In the gym, I watch people move. When I watch them move, I can sometimes see what they’re thinking. And reading someone’s intentions when they move can be extremely helpful, especially as a trainer.
One thing I see over and over again in the gym is folks letting their goal take precedence over the purpose of an exercise.
Let me clarify.
For this discussion, we’ll define Purpose and Goal thusly:
The Purpose of an exercise is the underlying intention as far as movement goes: the why of it all. For example, the purpose of banded side-steps is to work the muscles that abduct the femur at the hip joint. Since some people have trouble firing the correct muscles when working through large, multi-joint exercises like squats and lunges, isolating said muscles is a good way to train them to come on.
The Goal of an exercise refers to how much you intend to do. For example, when doing banded side-steps the goal might be to step from point A to point B leading with the right leg, and then back from point B to point A leading with the left, all without stopping.
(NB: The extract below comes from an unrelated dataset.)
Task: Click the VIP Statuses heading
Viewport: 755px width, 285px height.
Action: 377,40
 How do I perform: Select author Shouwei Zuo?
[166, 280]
[Side note: these are not necessarily universally accepted definitions or widely used terms. I’m simply laying them out like this to illustrate a point that will, hopefully, affect your perspective and, therefore, inform your choices when exercising.]
Why is This Important?
Ignoring or misunderstanding an exercise’s purpose--or conflating it with the goal--can quite easily lead to injury (either immediately or down the line). If you squat as though the purpose is to get your head below a certain level, you leave yourself open to all manner of movement faults and compensations that could compromise some pretty important joints. If, however, you squat as though the purpose is to lower your body by safely and effectively hinging at the hips, then you can set yourself a goal of getting low enough that your head reaches a certain level.
Likewise, not having a clear understanding of purpose could also leave you spinning your wheels. Back to the banded side-steps example, if you misinterpret the point and instead accomplish your goal by adjusting your position and using muscles you’re already adept at moving, you’re essentially just broadening the neuromuscular gap rather than expanding your movement arsenal.
Putting it in Practice
Use this philosophy to help guide how you lay out your workouts. Rather than going the normal route of setting a goal and then doing whatever it takes to reach that goal, try making the purpose a caveat to your goal:
"My goal is to do 4 sets of 12 shoulder presses WITHOUT ARCHING MY BACK."
"My goal is to do push-ups until I can no longer do them PERFECTLY."
Goals are important in the gym. They help both to keep you motivated and to assess progress. That being said, though, the purpose of the exercise is the far more important factor. You should have goals, but it is quite alright for them to fall short; the purpose, however, should never be compromised.